About this exercise: Each line of the data that includes the string "Switch" is to be copied out.

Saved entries
= = = = =

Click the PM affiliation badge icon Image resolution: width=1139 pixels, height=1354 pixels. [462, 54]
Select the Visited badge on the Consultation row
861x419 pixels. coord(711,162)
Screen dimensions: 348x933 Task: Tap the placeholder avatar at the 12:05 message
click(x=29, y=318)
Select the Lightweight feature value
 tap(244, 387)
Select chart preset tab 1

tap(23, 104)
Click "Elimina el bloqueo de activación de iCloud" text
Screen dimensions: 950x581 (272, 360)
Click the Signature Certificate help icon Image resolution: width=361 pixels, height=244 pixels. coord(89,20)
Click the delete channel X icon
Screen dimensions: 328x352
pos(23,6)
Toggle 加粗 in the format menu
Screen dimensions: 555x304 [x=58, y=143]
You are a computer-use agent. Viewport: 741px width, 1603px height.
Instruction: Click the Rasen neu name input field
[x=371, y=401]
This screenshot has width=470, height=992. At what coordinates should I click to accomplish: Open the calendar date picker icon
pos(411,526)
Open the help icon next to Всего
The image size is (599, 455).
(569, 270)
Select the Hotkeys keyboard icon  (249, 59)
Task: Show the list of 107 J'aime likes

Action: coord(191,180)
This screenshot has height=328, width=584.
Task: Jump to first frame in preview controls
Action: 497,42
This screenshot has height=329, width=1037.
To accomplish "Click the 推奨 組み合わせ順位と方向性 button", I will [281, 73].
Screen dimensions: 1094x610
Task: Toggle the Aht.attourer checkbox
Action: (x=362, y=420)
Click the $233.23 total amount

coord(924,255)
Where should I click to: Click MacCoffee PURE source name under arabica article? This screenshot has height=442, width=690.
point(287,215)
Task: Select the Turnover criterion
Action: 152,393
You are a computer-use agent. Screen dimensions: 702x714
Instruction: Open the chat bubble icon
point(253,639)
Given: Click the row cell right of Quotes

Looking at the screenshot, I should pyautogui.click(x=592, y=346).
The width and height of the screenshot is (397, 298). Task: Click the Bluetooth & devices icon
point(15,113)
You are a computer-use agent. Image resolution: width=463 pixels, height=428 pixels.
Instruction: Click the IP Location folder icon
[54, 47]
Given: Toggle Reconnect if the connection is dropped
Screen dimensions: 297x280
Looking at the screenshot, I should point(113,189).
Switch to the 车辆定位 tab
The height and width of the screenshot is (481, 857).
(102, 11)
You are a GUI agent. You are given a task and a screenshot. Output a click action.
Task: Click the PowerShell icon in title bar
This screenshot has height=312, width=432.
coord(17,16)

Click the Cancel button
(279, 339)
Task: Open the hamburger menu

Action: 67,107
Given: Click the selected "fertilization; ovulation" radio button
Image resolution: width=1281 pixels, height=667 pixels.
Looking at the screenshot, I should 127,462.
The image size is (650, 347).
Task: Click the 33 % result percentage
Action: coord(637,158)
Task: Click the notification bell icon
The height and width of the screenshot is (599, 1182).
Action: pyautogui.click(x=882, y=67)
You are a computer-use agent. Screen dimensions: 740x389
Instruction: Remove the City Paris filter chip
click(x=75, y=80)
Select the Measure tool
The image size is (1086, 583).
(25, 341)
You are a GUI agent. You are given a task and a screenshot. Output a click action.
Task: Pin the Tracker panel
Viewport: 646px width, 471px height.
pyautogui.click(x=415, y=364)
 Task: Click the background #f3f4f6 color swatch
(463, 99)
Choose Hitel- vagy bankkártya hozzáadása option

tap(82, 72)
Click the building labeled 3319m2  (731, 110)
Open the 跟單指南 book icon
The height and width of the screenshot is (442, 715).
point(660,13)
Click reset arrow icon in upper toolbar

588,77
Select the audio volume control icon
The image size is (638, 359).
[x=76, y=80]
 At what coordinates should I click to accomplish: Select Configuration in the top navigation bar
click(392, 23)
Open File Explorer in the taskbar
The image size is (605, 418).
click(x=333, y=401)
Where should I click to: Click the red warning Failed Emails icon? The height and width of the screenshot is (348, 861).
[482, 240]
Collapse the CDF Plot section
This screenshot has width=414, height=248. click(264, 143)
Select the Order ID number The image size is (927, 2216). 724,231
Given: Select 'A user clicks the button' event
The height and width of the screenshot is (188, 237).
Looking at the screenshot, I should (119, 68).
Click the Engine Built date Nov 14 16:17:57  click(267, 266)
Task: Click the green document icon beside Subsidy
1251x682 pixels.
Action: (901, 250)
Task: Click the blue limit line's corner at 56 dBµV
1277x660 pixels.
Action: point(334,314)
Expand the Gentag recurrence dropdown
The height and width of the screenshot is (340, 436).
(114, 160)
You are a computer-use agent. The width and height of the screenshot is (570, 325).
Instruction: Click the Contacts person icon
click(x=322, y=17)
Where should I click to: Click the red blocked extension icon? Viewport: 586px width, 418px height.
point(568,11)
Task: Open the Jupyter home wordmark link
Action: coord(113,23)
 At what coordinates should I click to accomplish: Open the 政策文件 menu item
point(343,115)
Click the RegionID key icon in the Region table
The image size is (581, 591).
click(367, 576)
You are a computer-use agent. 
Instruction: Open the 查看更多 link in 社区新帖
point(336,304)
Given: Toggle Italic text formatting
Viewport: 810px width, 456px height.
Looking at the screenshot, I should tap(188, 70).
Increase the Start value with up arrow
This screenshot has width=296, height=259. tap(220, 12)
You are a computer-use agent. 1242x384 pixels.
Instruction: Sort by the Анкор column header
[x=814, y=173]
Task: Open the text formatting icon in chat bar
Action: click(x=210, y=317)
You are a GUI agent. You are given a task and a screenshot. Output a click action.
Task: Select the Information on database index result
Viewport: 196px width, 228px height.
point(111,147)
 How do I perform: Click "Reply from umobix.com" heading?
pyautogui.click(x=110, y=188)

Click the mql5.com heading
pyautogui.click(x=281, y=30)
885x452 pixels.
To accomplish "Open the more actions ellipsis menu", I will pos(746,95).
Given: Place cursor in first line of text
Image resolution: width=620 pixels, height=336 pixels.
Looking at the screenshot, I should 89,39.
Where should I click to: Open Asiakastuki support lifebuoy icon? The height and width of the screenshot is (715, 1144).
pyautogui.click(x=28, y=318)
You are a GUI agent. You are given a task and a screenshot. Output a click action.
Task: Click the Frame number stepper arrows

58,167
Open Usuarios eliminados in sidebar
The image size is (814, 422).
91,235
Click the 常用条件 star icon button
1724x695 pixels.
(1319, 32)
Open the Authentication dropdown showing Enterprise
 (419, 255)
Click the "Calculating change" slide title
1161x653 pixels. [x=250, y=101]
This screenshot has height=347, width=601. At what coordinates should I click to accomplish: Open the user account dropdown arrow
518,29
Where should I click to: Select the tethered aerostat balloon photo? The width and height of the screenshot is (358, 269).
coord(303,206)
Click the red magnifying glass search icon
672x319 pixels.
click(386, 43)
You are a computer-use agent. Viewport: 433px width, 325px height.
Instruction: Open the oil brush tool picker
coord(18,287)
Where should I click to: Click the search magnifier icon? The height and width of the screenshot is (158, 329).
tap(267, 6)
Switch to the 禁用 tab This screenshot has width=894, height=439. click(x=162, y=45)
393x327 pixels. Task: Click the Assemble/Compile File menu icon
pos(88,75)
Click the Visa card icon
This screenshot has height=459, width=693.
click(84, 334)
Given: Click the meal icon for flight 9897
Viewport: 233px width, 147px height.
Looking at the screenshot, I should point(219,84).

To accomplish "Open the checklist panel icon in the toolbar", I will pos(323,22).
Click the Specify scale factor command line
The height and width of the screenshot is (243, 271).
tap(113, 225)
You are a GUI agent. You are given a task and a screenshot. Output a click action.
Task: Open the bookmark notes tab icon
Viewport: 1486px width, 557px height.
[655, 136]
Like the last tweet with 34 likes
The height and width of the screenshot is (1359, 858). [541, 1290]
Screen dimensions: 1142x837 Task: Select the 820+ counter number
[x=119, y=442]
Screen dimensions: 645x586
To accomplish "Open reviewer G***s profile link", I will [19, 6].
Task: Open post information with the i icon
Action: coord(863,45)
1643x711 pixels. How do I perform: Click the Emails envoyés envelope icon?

= = = = =

Result of this exercise:
Switch to the 车辆定位 tab
Switch to the 禁用 tab This screenshot has width=894, height=439. click(x=162, y=45)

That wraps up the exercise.